Landscape
How OpenVet relates to existing supply-chain auditing and dependency-security tools in the broader landscape.
Supply-chain security tooling and products have taken off in the past few years. There is a variety of tools, standards and commercial enterprise offerings. This section locates OpenVet relative to other systems readers may know, covering what each tool or product does and how OpenVet relates to it.
By relationship to OpenVet #
Auditing tools. These tools allow you to audit software, publish those audits in some ways, and ingest those audits.
Provenance attestation. These tools do not help with auditing code, but they provide attestations that help you answer where a specific artifact comes from. These are useful to establish the provenance of binary assets, but they make no claim over if the artifact is free of malware, only where it came from.
Dependency scanners. These tools help you assess the risk of dependencies based on heuristics, and surface known vulnerabilities.
Curated software package repositories. These are software repositories, often commercial, that provide a curated set of dependencies. Often they come with build provenance attestations, and sometimes with some human review of the published versions.
Take-aways #
OpenVet focusses on helping you audit software, publish those audits, ingest those audits and evaluate requirements on them. As such, it is an auditing tool, and competes directly with the other tools listed.
OpenVet differs in the data model it uses, the trust model it uses, the cryptographic guarantees it provides, the distribution model, and in the ecosystems it works with.
Auditing is meaningful on source-based packages. Auditing binary packages cannot be done in any meaningful way. Where you need to use binary packages, provenance attestation can help you. Audits of packages with binary assets generally cannot express whether the binary asset is safe, but can verify the provenance. The downside is that it requires the maintainer to use provenance attestation.

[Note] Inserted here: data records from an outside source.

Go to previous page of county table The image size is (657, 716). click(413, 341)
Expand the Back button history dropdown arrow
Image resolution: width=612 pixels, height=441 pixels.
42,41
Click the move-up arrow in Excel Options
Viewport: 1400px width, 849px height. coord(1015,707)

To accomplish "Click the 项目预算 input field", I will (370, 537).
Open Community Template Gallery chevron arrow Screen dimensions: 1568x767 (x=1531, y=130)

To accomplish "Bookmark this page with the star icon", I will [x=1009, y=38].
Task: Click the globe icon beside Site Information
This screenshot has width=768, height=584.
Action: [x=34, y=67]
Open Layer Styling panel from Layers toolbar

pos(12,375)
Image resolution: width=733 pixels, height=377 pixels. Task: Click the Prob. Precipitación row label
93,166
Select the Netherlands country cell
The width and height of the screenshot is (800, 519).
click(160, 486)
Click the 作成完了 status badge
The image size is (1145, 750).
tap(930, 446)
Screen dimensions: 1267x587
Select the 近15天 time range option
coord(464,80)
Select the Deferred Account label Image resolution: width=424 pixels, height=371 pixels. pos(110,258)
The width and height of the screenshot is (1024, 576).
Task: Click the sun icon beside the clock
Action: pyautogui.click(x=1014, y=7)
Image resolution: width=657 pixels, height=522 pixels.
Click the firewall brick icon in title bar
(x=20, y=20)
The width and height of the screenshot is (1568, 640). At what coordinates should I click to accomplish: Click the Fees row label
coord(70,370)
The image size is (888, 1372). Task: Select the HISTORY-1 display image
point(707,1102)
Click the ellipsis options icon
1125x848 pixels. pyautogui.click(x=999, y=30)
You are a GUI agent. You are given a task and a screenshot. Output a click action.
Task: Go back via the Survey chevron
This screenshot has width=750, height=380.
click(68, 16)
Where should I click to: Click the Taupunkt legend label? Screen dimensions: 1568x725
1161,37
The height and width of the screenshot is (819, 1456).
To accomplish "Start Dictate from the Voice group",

Dependency scanners looking for known vulnerabilities are reactive, rather than proactive. OpenVet is intended as a replacement for them, by re-publishing known vulnerabilities in the Audit data model. Dependency scanners that evaluate risk based on heuristics can be used alongside OpenVet for dependencies that you have not audited. They don’t replace actually reading the code, and usually cannot make statements about the quality and correctness of the code, but they are a stop-gap solution.
Curated software package repositories can be used alongside OpenVet. OpenVet focuses on auditing dependencies your code uses directly, not external systems it interacts with.